• Excerpted text:
Tom Graham
- Birth name: Thomas Cooper Graham
- Date of birth: 12 November 1866
- Place of birth: Newcastle upon Tyne, England
- Date of death: 1 December 1945 (aged 79)
- Place of death: Cardiff, Wales
- Height: 6 ft 1 in (185 cm)
- Weight: 13 st (182 lb; 83 kg)
- Occupation(s): minister

Rugby union career
- Position(s): Forward

Amateur team(s)
- Years: Team / Apps / (Points)
- Blaina RFC /  / ()
- 1886–95: Newport RFC /  / ()
- 1894–95: Barbarian F.C. /  / ()

International career
- Years: Team / Apps / (Points)
- 1890–95: Wales / 12 / (3)

= Tom Graham (rugby union) =

English rugby union footballer (1866–1945)

Thomas Cooper Graham (12 November 1866 – 1 December 1945) was an England-born Welsh rugby union international forward who played club rugby for Newport. He won 12 caps for Wales and was seen as intelligent, mobile forward player. Graham is most notable within rugby for his captaincy of Newport, which saw the team through one of their most successful periods, including the 1891–92 "invincible" season.

== Club career ==
Born in Newcastle upon Tyne in the North of England, Graham had left Tyneside to find work in Newport. While in Newport he joined the rugby club, making his debut on 15 October 1886 against the Cardiff Harlequins. In 1888, Graham was part of the Newport team to face the first Southern hemisphere touring team the New Zealand Māoris. Led by Theo Harding, Newport were out-muscled by the Māoris, losing three tries to nil. By 1890, Graham had been made the team captain, an honour he would hold for four consecutive seasons.

• Source data:

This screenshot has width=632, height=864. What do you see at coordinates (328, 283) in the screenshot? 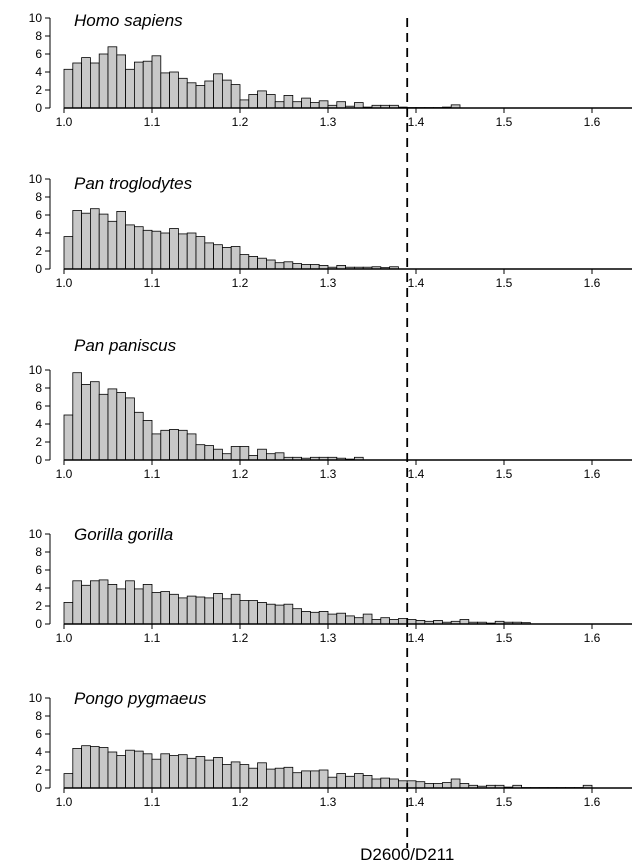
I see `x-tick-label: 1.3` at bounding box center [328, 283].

--

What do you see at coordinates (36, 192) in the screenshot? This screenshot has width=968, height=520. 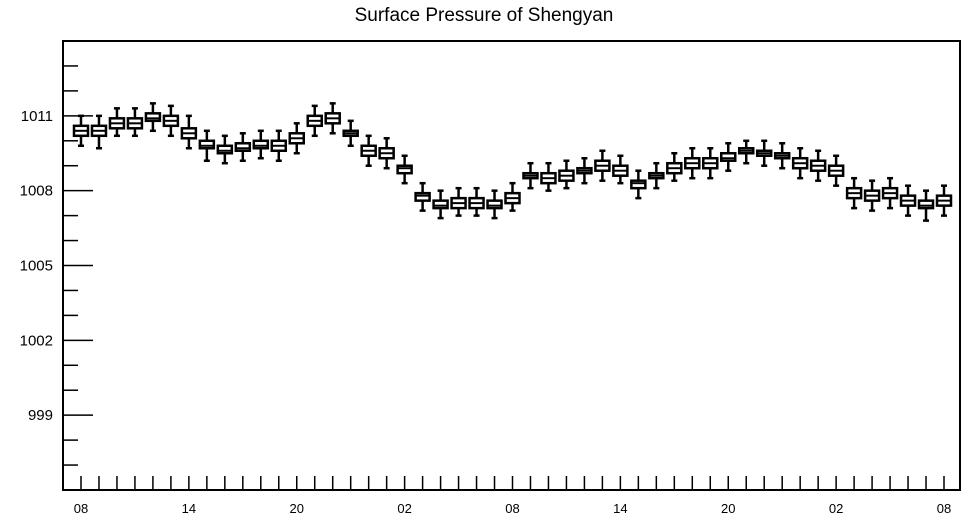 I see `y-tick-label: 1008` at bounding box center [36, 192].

• Activity: Reproduce the stretch of the Tom Graham text from "- Blaina RFC" through "union footballer (1866–1945)".

• Solved exercise:
- Blaina RFC /  / ()
- 1886–95: Newport RFC /  / ()
- 1894–95: Barbarian F.C. /  / ()

International career
- Years: Team / Apps / (Points)
- 1890–95: Wales / 12 / (3)

= Tom Graham (rugby union) =

English rugby union footballer (1866–1945)